**Exercise objective:** Find the word "marker" in the listing below, then return every line it appears in.

**Supplied material:**
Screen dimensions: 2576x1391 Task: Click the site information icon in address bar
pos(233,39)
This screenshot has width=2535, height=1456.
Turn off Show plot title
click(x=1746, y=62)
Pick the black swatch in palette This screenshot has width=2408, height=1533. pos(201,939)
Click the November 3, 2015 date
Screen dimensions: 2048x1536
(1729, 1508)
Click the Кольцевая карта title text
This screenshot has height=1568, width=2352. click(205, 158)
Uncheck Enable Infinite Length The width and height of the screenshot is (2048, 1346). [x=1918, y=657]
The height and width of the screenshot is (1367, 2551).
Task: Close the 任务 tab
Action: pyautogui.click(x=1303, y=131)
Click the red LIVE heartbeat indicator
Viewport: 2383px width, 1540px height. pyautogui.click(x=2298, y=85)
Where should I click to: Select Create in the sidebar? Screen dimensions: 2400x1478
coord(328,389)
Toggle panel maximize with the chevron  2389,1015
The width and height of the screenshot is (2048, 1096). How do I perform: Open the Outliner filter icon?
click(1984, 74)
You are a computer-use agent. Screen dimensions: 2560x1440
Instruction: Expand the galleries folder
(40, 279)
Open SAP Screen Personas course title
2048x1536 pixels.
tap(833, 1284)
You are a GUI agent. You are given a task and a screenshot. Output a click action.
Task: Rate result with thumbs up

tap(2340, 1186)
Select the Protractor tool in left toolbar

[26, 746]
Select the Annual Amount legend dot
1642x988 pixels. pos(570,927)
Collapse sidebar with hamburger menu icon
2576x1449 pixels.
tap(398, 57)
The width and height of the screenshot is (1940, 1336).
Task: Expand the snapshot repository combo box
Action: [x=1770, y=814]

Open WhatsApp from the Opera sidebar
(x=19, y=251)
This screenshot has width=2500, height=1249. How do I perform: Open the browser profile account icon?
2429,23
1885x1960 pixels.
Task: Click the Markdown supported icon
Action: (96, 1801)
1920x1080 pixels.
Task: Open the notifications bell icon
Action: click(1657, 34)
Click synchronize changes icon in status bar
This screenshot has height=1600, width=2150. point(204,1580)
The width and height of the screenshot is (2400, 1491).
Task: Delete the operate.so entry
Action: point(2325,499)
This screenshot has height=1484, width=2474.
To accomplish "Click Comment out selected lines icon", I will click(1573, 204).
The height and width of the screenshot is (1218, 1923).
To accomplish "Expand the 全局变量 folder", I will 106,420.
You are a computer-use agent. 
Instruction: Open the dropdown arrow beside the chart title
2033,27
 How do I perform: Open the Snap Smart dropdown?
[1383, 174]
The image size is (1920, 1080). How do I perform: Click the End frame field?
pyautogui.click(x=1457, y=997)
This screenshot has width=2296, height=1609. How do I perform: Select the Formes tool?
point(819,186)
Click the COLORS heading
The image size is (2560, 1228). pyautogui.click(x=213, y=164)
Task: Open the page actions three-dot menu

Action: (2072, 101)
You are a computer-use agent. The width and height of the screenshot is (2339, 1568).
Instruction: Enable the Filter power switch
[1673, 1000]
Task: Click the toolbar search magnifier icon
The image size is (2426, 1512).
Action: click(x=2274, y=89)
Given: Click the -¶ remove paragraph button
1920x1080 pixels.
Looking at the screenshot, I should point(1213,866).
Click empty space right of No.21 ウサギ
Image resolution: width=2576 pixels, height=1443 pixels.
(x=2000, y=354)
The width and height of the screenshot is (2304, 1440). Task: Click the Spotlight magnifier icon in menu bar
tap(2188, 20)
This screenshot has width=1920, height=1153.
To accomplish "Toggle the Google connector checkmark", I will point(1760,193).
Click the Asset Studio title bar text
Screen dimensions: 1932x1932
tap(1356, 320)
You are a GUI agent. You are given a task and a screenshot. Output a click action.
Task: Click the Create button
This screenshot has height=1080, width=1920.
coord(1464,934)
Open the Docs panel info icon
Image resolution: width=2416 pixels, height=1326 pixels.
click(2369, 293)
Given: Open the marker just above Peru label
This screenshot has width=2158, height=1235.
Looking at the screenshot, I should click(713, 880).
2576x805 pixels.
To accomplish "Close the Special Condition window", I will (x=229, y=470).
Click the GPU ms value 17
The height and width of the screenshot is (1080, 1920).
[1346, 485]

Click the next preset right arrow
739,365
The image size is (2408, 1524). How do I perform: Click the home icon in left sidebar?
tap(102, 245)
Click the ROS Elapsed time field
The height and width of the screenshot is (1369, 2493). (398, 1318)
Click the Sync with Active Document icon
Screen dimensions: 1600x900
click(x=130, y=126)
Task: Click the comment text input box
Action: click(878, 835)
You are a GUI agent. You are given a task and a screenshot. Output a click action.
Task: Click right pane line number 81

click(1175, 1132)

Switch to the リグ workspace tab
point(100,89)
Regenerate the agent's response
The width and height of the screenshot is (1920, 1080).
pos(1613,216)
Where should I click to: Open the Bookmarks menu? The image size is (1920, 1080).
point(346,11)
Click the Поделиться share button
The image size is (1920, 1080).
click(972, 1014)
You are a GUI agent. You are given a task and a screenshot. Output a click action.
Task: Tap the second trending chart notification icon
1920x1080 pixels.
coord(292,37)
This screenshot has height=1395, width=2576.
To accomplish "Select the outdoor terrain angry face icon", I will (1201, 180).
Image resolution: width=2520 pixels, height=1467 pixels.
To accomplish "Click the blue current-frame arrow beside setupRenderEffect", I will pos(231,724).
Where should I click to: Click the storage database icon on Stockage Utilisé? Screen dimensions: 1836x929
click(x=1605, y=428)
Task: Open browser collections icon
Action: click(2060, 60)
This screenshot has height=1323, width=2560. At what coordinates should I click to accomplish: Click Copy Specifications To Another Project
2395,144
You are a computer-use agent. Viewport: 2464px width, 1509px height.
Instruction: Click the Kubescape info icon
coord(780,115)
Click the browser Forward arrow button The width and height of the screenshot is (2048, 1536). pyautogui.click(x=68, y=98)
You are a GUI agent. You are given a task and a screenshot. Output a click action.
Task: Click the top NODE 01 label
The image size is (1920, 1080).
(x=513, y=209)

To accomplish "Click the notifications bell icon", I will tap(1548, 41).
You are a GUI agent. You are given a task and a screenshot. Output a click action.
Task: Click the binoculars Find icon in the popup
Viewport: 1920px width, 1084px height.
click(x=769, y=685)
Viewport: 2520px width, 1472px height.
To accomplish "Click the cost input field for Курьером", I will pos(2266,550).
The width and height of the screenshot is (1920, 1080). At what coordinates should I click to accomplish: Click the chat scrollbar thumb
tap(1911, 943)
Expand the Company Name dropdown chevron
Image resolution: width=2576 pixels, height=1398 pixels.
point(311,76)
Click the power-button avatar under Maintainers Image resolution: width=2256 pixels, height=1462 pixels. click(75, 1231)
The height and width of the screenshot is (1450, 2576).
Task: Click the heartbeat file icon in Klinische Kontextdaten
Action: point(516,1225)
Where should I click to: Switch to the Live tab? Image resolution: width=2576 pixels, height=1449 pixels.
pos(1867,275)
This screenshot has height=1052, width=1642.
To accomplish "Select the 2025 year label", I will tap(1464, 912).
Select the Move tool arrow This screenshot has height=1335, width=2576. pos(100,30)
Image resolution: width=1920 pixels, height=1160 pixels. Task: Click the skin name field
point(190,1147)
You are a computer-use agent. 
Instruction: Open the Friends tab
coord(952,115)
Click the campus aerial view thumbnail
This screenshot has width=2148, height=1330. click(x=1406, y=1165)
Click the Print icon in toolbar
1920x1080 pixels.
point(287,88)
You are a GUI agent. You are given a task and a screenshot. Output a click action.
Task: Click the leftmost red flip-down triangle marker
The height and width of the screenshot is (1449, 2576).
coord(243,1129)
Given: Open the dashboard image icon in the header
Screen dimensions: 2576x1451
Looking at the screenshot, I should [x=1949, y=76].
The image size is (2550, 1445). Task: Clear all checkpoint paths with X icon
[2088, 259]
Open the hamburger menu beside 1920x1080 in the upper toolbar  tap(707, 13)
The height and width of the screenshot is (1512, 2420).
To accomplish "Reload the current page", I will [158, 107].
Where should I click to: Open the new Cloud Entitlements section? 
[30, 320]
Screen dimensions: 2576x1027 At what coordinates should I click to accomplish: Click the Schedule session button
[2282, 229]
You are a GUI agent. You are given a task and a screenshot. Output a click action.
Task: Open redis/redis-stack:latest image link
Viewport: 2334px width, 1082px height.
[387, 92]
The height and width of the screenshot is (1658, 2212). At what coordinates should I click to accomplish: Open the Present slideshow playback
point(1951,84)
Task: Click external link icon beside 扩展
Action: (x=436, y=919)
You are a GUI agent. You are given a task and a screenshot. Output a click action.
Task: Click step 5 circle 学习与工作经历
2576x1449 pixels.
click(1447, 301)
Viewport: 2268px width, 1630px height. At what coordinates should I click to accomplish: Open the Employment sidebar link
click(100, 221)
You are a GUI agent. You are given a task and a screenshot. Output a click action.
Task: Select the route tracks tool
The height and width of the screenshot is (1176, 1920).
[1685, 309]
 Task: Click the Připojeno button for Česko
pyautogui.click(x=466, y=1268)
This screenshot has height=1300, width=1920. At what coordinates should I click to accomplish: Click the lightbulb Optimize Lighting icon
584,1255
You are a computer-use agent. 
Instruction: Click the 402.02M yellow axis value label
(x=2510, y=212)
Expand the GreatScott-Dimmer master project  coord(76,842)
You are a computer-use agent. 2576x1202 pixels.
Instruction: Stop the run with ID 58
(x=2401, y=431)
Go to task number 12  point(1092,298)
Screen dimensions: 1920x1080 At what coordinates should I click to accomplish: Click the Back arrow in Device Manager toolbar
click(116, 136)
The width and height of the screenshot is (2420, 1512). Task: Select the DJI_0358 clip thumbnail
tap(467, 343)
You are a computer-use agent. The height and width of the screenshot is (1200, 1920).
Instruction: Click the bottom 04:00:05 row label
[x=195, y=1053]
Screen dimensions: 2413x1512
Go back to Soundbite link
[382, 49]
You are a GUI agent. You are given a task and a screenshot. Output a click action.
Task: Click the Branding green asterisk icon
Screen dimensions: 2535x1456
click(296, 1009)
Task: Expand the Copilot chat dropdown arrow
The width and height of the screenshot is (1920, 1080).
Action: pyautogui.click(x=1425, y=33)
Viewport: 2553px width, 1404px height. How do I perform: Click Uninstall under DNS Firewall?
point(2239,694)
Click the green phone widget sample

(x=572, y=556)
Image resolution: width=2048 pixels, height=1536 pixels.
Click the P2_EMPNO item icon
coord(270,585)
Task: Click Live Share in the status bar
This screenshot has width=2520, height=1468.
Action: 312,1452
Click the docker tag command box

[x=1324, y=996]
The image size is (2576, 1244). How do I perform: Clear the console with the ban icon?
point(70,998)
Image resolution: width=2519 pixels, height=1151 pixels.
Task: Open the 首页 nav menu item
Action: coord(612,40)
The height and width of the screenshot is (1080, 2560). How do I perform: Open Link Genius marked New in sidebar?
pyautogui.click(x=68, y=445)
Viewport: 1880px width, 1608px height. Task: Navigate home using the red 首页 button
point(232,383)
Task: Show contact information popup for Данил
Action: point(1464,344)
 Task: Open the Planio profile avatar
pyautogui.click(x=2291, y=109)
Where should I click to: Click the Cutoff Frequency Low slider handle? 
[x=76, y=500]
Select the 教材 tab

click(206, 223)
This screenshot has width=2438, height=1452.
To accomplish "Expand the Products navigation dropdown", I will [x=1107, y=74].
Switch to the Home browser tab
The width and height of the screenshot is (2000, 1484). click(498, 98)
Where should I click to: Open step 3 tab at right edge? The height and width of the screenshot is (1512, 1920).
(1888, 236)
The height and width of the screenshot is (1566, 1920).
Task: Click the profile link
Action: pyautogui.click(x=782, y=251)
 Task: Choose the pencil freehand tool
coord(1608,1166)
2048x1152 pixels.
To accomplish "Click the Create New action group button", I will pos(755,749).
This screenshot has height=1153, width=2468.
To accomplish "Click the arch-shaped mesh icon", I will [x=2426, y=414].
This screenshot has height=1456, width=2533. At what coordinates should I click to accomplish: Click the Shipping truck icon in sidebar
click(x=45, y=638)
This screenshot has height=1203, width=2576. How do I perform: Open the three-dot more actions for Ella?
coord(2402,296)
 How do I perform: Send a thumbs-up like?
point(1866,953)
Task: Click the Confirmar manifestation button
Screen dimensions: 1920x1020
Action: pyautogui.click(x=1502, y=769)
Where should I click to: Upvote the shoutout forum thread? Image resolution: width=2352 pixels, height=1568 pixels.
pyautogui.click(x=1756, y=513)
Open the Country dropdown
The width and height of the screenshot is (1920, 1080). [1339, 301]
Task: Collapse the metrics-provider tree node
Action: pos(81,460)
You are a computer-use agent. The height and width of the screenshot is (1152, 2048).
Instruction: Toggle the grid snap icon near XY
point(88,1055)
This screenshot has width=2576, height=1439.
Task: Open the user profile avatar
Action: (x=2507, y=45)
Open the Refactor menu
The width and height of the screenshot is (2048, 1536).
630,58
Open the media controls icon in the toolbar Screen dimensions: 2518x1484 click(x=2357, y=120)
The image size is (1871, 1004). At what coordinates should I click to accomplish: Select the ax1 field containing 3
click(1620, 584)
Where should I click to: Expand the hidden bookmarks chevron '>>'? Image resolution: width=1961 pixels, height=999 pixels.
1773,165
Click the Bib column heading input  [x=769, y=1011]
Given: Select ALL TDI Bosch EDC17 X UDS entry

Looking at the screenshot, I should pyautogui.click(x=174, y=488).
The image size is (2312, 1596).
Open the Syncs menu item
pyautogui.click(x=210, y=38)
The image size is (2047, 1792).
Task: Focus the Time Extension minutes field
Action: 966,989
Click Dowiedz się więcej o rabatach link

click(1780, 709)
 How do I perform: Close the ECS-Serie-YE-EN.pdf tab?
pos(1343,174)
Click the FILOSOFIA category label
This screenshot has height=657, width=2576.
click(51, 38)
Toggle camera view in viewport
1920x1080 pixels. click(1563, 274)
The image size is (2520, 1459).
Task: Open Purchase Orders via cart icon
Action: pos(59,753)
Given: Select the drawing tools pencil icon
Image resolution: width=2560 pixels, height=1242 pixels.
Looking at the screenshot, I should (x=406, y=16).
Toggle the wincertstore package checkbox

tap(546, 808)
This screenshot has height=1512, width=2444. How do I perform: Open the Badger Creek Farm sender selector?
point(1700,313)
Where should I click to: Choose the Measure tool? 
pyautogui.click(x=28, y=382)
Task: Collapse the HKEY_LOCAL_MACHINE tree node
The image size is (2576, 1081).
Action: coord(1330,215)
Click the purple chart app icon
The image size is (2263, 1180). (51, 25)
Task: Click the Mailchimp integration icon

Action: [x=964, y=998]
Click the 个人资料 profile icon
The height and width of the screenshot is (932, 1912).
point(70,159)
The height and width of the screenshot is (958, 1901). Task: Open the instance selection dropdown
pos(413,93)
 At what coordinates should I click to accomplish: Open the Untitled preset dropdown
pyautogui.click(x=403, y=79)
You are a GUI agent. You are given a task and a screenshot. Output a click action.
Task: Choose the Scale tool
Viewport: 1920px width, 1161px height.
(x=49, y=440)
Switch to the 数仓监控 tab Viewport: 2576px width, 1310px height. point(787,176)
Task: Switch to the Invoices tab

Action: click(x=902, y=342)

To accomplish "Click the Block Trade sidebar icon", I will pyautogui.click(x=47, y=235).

**Task result:**
Given: Open the marker just above Peru label
Task: Click the leftmost red flip-down triangle marker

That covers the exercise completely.